The name Office 365 confusingly suggests that the Office suite has been moved to the cloud, but that's not the case. Enterprises can pay $24 per user, per month (adding $12 to the $16 per user, per month service level described above) to license Office Professional Plus (which includes Word, Excel, PowerPoint, OneNote, SharePoint Workspace, Outlook with Business Contact Manager, Publisher, Access, InfoPath, and the Lync communications client).

This is conventional, client-installed software sold on a subscription basis. For enterprises looking to turn capital expenditures into operational expenditures, it's an option that adds flexibility.

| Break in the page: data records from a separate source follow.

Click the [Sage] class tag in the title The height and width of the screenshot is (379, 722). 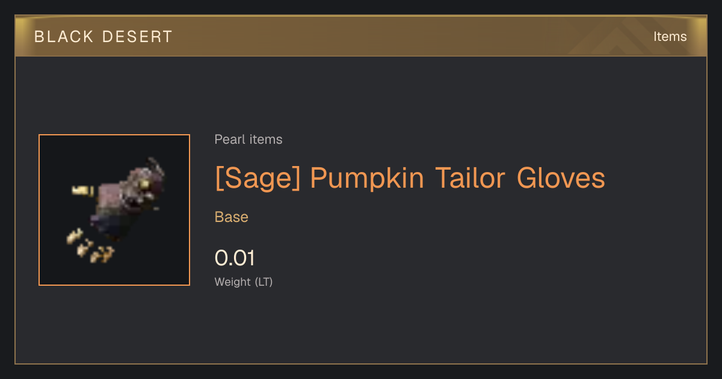(258, 177)
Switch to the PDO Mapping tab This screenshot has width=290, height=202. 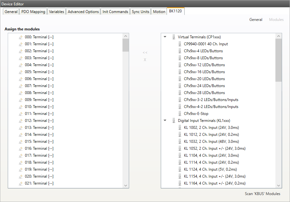click(33, 12)
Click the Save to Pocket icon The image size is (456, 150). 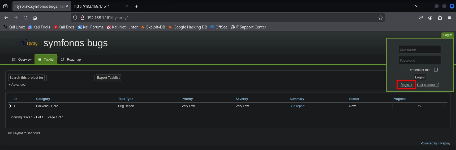click(421, 18)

Office Professional Plus can also be purchased outright for $499 list (with volume discounts available). For those considering long-term costs, you'll pay for it in 42 months if you divide by the $12 per user, per month subscription fee. But at the $24 per user, per month level, Microsoft also throws in advanced archive capabilities, unlimited email storage, and hosted voicemail, so read the fine print.

Customers can also use lesser Office bundles with Office 365, such as Office 2007 SP2, Office 2010, or Office 2008 for Mac, but Office Professional Plus is the only bundled subscription option.

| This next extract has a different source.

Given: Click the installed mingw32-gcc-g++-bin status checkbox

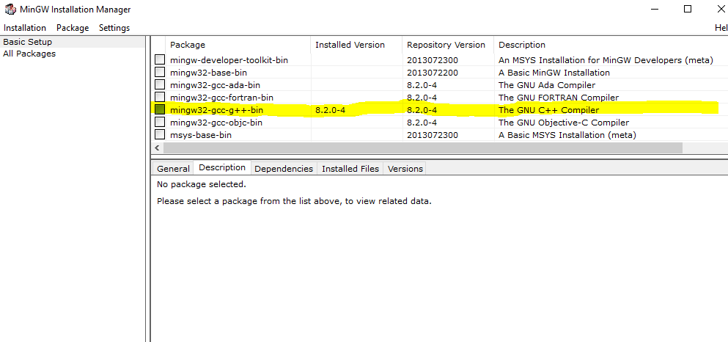Looking at the screenshot, I should point(160,110).
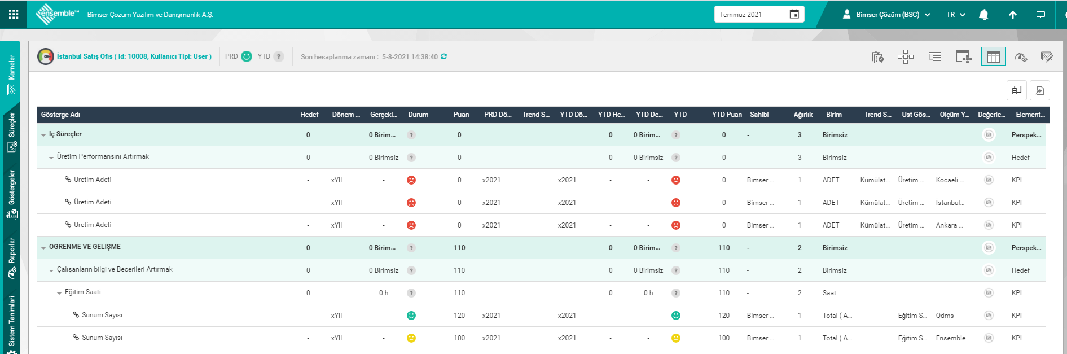Switch to the hierarchy diagram view

click(905, 56)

At the extremes of the Office 365 line, there's also a $2 per user, per month Web email and Web Office Apps option for "kiosk users" and a $27 per user, per month service that including everything in the $24 service, plus VoIP services to replace or supplement an existing PBX.

With its $6 per user, per month bundle for small businesses, Microsoft is going after Google's stronghold at the low end of the market. Indeed, Microsoft says about 70% of the 100,000-plus organizations signed up for the beta are small businesses, and it has skewed its messaging and marketing that way.

But there are also some 30,000 midsize and large enterprises set to try Office 365, and that could lead to hundreds of thousands of new on-demand users. The vast majority of beta testers are existing customers, says Microsoft. Once the beta period is over, they'll have 30 days to decide whether to stay entirely on premises (with new or old software), move some users onto one or more levels of Office 365 services, or walk away from Microsoft entirely (assuming any existing enterprise agreements have also expired).

Barring major service disruptions or other highly public failures during the beta period, my educated guess is we'll see a lot of the middle choice and a corresponding shift in the numbers of enterprises handling email and collaboration on demand.